## EXERCISE SET
1. In the article on the war crimes prosecution rift, write out again the part that opens with the words containing "Asked why he" and closes with "post becomes invalid.", switching "Haider" to "Syed Haider Ali" throughout.
2. List every calendar date mentioned in the article on the war crimes prosecution rift, in the order they appear.

## PASSAGE TO READ
Rift intensifies in war crimes prosecution
The escalating power struggle within the prosecution team of the international crimes tribunal has now made uncertain the filing of the war crimes case against the Jamaat-e-Islami.
Since April 30, there has been a chief prosecutor and an acting chief prosecutor of the team.
Acting chief prosecutor Syed Haider Ali had a notice issued asking the prosecutors of the case to give him the probe report and other documents, apparently ignoring the fact that Chief Prosecutor Ghulam Arief Tipoo had joined work after medical leave.
The prosecutors, who were assigned to the Jamaat case, declined to give the documents to the “acting chief”. However, the seven-member prosecution team dealing with the case stopped working yesterday after receiving the notice.
Asked why he is still holding on to the office of acting chief prosecutor when the chief prosecutor has joined work, Haider said, “The government will determine the matter but the government is yet to withdraw me [from my current post].”
Haider, who was appointed as acting chief prosecution on April 13 in absence of Tipoo, told The Daily Star that he asked for the documents to oversee the work progress and as the acting boss he could do so.
“I didn't hinder their [assigned prosecutors] work,” said Haider.
Syed Aminul Islam, acting secretary of Law and Justice Division of law ministry, said as per an order, the acting chief prosecutor was supposed to carry out activities in absence of chief prosecutor. Once the chief joined, the acting chief prosecutor post becomes invalid.
The investigation agency of the tribunal has completed its probe into Jamaat's alleged war crimes and submitted its report to the prosecution on March 27 with a recommendation to ban the Islamist party.
A seven-member prosecution team led by Tureen Afroz is scrutinising the probe report and other documents of the investigators so that formal charges could be filed. The team's work was at the final stage.
On behalf of Haider, Prosecutor Hrishikesh Saha issued the notice on May 15 referring to a prosecution meeting of May 11 headed by Haider, even though Tipoo had already joined work then.
Tureen Afroz, who was absent in the meeting, received the notice yesterday. She wrote to the chief prosecutor and said the documents were under the chief prosecutor's custody and thus they could not hand over the documents.
Tureen said she had regularly informed whoever the chief prosecutor was about the progress of their work.

[Collected data entries]
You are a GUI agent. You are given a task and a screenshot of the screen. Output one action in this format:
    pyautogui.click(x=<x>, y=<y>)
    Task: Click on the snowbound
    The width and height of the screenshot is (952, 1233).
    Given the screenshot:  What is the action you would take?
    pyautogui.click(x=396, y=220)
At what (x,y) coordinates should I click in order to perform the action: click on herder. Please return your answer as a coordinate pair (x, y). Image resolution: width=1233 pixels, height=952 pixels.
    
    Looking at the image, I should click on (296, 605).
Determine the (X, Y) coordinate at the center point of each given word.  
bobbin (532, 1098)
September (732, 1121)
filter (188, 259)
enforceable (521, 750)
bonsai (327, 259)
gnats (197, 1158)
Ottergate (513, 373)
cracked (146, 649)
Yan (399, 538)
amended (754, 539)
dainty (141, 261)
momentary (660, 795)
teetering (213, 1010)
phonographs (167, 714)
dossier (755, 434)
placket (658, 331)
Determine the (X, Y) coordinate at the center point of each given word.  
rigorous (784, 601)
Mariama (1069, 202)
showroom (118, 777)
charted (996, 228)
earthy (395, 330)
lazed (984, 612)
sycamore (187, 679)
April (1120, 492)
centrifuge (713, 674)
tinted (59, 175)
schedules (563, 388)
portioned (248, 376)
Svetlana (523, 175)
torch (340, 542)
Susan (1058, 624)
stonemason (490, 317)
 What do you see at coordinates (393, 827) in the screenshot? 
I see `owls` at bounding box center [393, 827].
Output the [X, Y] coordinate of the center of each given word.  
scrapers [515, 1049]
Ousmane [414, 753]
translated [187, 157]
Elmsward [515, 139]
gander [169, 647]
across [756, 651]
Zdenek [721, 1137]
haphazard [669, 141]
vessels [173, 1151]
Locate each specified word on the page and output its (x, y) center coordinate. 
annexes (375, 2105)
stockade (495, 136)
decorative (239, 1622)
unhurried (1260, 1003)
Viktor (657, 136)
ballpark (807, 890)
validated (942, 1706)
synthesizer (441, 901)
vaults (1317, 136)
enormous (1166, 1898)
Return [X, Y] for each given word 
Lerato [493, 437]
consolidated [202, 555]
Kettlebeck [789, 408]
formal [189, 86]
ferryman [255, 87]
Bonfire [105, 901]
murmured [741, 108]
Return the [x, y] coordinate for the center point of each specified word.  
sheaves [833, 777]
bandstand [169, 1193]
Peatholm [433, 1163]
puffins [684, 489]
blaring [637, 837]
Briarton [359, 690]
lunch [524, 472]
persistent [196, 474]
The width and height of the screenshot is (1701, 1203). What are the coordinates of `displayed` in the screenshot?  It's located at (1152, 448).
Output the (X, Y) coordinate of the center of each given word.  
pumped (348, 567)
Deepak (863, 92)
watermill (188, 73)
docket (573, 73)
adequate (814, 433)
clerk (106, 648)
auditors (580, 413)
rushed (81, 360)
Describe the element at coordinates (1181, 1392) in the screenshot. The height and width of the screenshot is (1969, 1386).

## SOLUTIONS BY TASK
1.
Asked why he is still holding on to the office of acting chief prosecutor when the chief prosecutor has joined work, Syed Haider Ali said, “The government will determine the matter but the government is yet to withdraw me [from my current post].”
Syed Haider Ali, who was appointed as acting chief prosecution on April 13 in absence of Tipoo, told The Daily Star that he asked for the documents to oversee the work progress and as the acting boss he could do so.
“I didn't hinder their [assigned prosecutors] work,” said Syed Haider Ali.
Syed Aminul Islam, acting secretary of Law and Justice Division of law ministry, said as per an order, the acting chief prosecutor was supposed to carry out activities in absence of chief prosecutor. Once the chief joined, the acting chief prosecutor post becomes invalid.

2. April 30, April 13, March 27, May 15, May 11